Geçen gece TRT 2 de Refik Halid
Karay’ın romanını yazdığı, “Necla Nazır’ın” başrolde
olduğu “Yatık Emine” isimli filmi izledim. Necla Nazır’ın en güzel olduğu ve en güzel oynadığı bir
filmdi. İnanın kimi sahnelerde gözyaşlarıma engel olamadım. Aşk
filmi değildi. Toplumsal bir filmdi. İnsanların kendi mevcut
düzenlerini koruyabilmek için, asıl suçluyu değil, suçsuzun
üzerine nasıl çöktüğünü ve onu yok etmek için çabaladığı ve
tüm kasabanın toplu olarak nasıl bir katile dönüştüğünün
filmiydi.
Filmde Necla Nazır Ankara’da
fahişelik yaparak hayatını kazanan bir kadındır. Fakat Ankara’da
onun uğruna kavgalar çıkınca, vilayet tarafından ilçeye
sürülür. Aslında fahişe olma süreci de ilginçtir. Kendisini
çok beğenen bir adam tarafından kaçırılır. Adam bir süre
Emine ile beraber olduktan sonra “Emine’nin” deyişi ile hevesi
geçer ve bırakır. Artık Emine ne baba evine dönebilir ne de
yapabileceği bir iş vardır. Emine kader kurbanı masum bir
kadındır.
Kasabada, önce bir hapishaneye
yerleştirilse de, kimseye zararı olmadığı halde kadınların
hışmına uğrar ve oradan hastaneye yerleştirilir. Burada hastane
görevlisi Server ona çok yardımcı olur. Aslında aşık da
olmuştur. Onu fahişe diye aşağılamaz, onun rızası olmadan
hiçbir şey yapmaya kalkmaz. Emine’den hoşlanan biri daha vardır.

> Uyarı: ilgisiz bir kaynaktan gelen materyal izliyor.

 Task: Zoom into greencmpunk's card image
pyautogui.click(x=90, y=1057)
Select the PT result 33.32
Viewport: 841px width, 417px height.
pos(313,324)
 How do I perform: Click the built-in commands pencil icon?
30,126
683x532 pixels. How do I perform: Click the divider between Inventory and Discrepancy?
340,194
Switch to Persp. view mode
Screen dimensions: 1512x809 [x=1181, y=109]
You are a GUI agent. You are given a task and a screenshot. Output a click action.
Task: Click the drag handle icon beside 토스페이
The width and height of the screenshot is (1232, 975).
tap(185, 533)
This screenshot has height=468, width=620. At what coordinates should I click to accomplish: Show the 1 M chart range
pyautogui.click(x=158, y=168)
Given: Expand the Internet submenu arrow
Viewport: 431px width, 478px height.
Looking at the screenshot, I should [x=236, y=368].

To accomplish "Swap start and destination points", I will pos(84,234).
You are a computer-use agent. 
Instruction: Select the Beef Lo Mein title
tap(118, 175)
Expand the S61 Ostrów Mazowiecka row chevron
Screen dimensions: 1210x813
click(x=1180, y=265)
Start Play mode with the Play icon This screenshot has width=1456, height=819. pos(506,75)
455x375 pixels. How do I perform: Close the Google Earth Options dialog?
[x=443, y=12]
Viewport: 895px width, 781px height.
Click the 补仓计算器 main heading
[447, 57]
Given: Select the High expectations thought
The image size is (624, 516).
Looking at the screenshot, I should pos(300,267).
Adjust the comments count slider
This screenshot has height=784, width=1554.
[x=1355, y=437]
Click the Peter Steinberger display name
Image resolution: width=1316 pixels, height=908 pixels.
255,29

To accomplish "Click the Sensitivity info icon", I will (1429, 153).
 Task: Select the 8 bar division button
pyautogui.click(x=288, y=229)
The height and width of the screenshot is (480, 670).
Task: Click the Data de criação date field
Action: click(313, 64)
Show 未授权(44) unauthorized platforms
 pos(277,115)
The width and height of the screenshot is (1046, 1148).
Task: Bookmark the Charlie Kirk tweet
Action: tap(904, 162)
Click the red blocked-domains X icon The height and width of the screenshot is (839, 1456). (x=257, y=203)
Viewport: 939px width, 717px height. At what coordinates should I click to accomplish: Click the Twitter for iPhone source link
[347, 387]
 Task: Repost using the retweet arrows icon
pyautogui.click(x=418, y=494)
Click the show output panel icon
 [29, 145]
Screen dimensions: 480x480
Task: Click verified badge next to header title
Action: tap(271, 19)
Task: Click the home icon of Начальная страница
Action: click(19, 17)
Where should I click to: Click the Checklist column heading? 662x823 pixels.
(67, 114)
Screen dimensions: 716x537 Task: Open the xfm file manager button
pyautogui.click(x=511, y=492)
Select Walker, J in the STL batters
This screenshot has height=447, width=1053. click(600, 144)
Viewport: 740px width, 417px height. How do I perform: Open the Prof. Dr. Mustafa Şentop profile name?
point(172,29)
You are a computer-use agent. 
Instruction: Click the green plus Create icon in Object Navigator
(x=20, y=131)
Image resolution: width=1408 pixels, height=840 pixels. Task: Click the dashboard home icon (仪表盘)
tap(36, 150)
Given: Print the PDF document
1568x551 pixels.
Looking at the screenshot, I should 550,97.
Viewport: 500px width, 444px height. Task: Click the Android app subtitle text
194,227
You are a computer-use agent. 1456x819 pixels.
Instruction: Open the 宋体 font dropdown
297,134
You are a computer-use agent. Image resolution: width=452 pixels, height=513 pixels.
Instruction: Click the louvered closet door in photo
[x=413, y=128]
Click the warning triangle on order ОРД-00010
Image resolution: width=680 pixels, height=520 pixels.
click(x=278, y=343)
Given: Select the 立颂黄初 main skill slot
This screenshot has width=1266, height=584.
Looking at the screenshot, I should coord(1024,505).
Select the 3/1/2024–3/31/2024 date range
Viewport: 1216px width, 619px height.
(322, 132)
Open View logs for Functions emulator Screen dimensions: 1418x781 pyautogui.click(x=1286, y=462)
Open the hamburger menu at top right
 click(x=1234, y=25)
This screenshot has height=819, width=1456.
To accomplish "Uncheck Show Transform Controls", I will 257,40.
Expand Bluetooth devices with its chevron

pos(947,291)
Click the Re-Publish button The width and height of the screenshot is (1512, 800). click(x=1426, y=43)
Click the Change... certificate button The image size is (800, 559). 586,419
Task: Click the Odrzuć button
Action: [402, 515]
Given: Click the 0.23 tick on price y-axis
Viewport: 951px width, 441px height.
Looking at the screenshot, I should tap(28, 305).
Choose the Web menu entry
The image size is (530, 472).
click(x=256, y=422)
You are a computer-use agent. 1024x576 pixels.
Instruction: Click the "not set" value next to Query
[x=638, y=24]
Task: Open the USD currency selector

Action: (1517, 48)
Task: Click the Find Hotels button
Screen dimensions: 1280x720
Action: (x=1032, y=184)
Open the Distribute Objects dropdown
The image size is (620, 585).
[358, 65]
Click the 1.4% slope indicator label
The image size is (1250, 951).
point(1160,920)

Teğmen Sabri; fakat teğmen işinde acemi, sorumsuz ve biraz da
acımasızdır.
Emine’yi hastaneden çıkartırlar ve
bir ailenin yanına yerleştirirler. Ailenin günlük işlerine
yardımcı olur. İşinden başka hiçbir şeyle ilgilenmemektedir.
Evin hanımı da Emine’ye çok iyi davranmaktadır. Evin erkeğinin
de başlarda Emine’ye kötü bir niyeti yokken, çevresindeki
arkadaşları tarafından yavaş yavaş aklına girilir. Bir gün
Emine’yle zorla birlikte olmaya çalışır, evlerinin bahçesinde.
Evlerine gelen komşu kadınlarla bahçeye koşan evin hanımı
kocasına döveceği yerde, Emine suçluymuş gibi Emine’ye
saldırırlar ve döverler.
İşte asıl zorluk bu saatten sonra
başlar Emine için. Bütün kasaba tarafından dışlanır. Teğmen
Sabri’ye gittiğinde, ona ev tutuğunu kirasını ödeyeceğini ve
günde bir ekmek hakkını fırından almasını söyler.
Ev dediği kümesten beter bir yerdir.
Kadına, Server bir gün gelir ve onun bu halde burada kalamayacağını
anlayınca ona eşya, yatak yorgan, mutfak eşyaları getirir. Artık
o akşamdan sonra her gün yemek taşır. Fakat bu durumda belli bir
süre devam edecektir. Kasabada herkes bu durum hakkında dedikodu
yapmaya başlar. Emine’ye asıl gözünü dikmiş bir adam
Server’le kavga eder ve onun bu kasabadan gitmesine neden olur.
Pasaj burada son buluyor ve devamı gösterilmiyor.